- Born: Gladys Whitcomb Geissmann August 6, 1908
- Died: June 1978 (aged 69)

= Merry Hull =

American designer and inventor

Gladys Whitcomb Geissmann (August 6, 1908 - June 1978), better known as Merry Hull, was an American designer and inventor.

The sister of illustrator Jon Whitcomb, Hull graduated from Ohio Wesleyan University where she was a member of the Alpha Rho chapter of Delta Gamma.

Hull invented a new style of "Free Finger" gloves with U-shaped rather than V-shaped tips. This new style of glove was more comfortable than traditional gloves for women with long nails. She sold the patent to the Daniel Hayes Company. In 1938, the gloves sold for between $4.50 and $6.95. According to Life magazine, Hull would earn $200,000 if a million pairs were sold. In 1939, the Lord & Taylor department store awarded Hull a $1,000 prize for her ingenuity.

In 1946, Merry Hull created a "Turnabout Unit," a set of bolero, hat, bag, and belt that could be made at home from a pattern. A response to wartime shortages, the "Turnabout Unit" allowed women to update their wardrobes with fabric they already owned. The patterns were sold for ten cents by This Week magazine.

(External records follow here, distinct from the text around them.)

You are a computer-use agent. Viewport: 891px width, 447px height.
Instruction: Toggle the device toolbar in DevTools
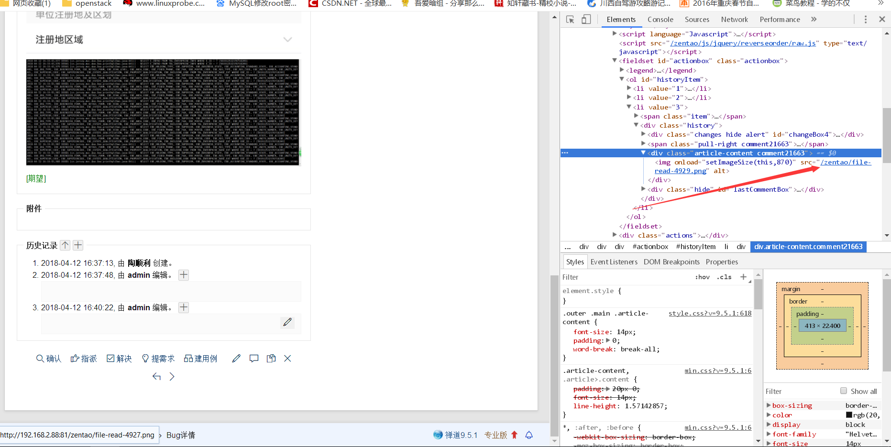point(586,20)
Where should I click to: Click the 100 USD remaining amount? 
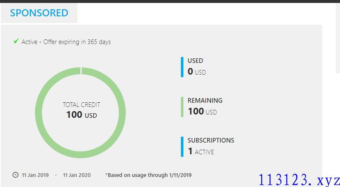(x=203, y=112)
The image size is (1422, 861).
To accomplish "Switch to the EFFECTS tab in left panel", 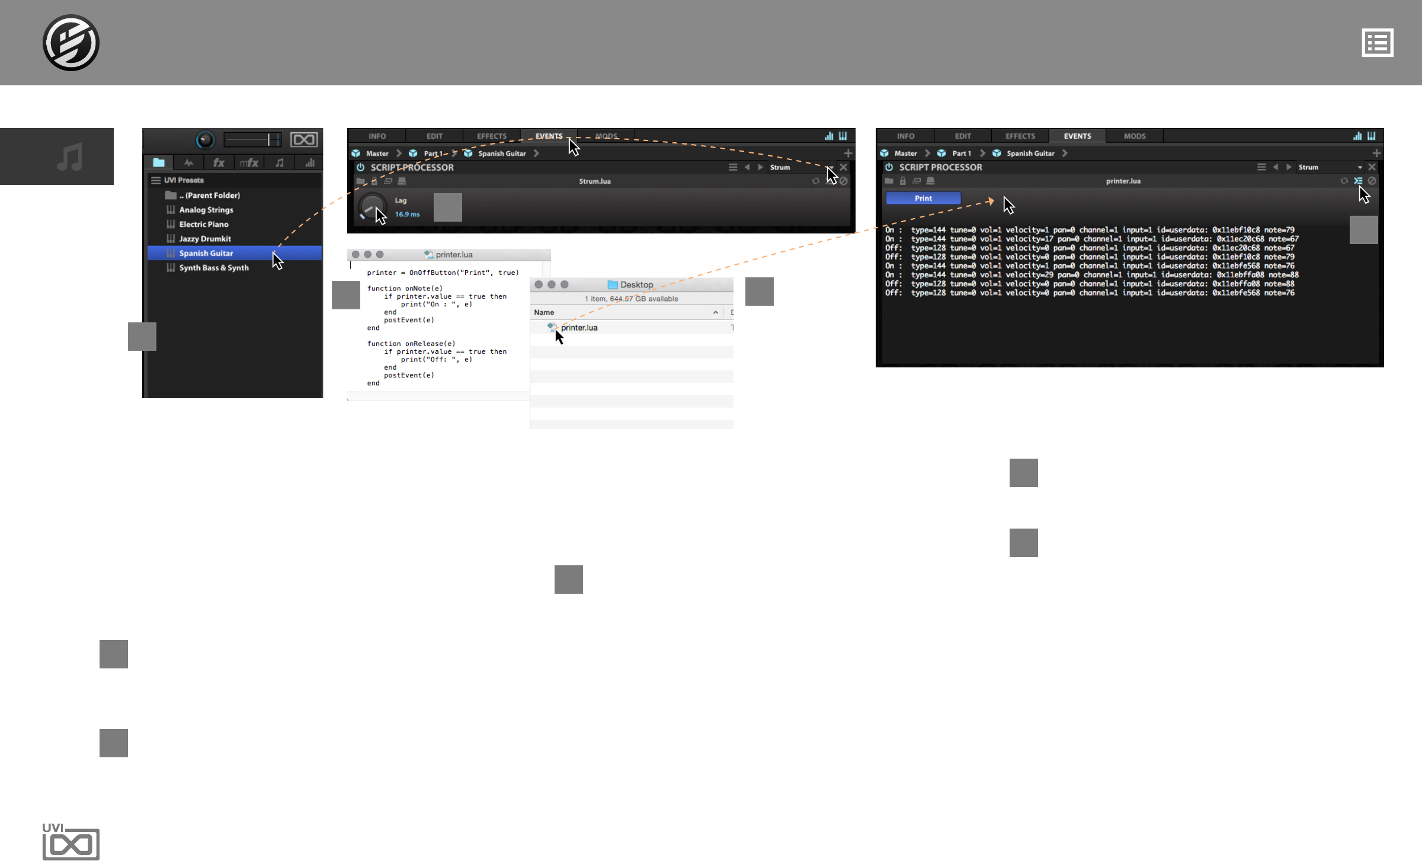I will (491, 136).
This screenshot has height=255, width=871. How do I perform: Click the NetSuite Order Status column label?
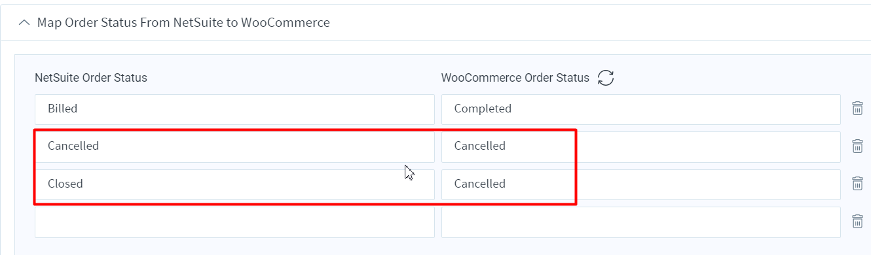[x=91, y=78]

In 1948, the B. Altman department store announced a new line of clothing for young boys from Merry Hull. This new line, "Merry Mites," included a full range of styles for toddler and preschool boys. The clothing was designed with big buttons and strategic zippers for ease of dressing. The adjustable fit allowed each item to be worn by a growing boy for up to two years. The inspiration for "Merry Mites" was Hull's own young son.

Hull was the Neiman Marcus Fashion Award winner in 1949.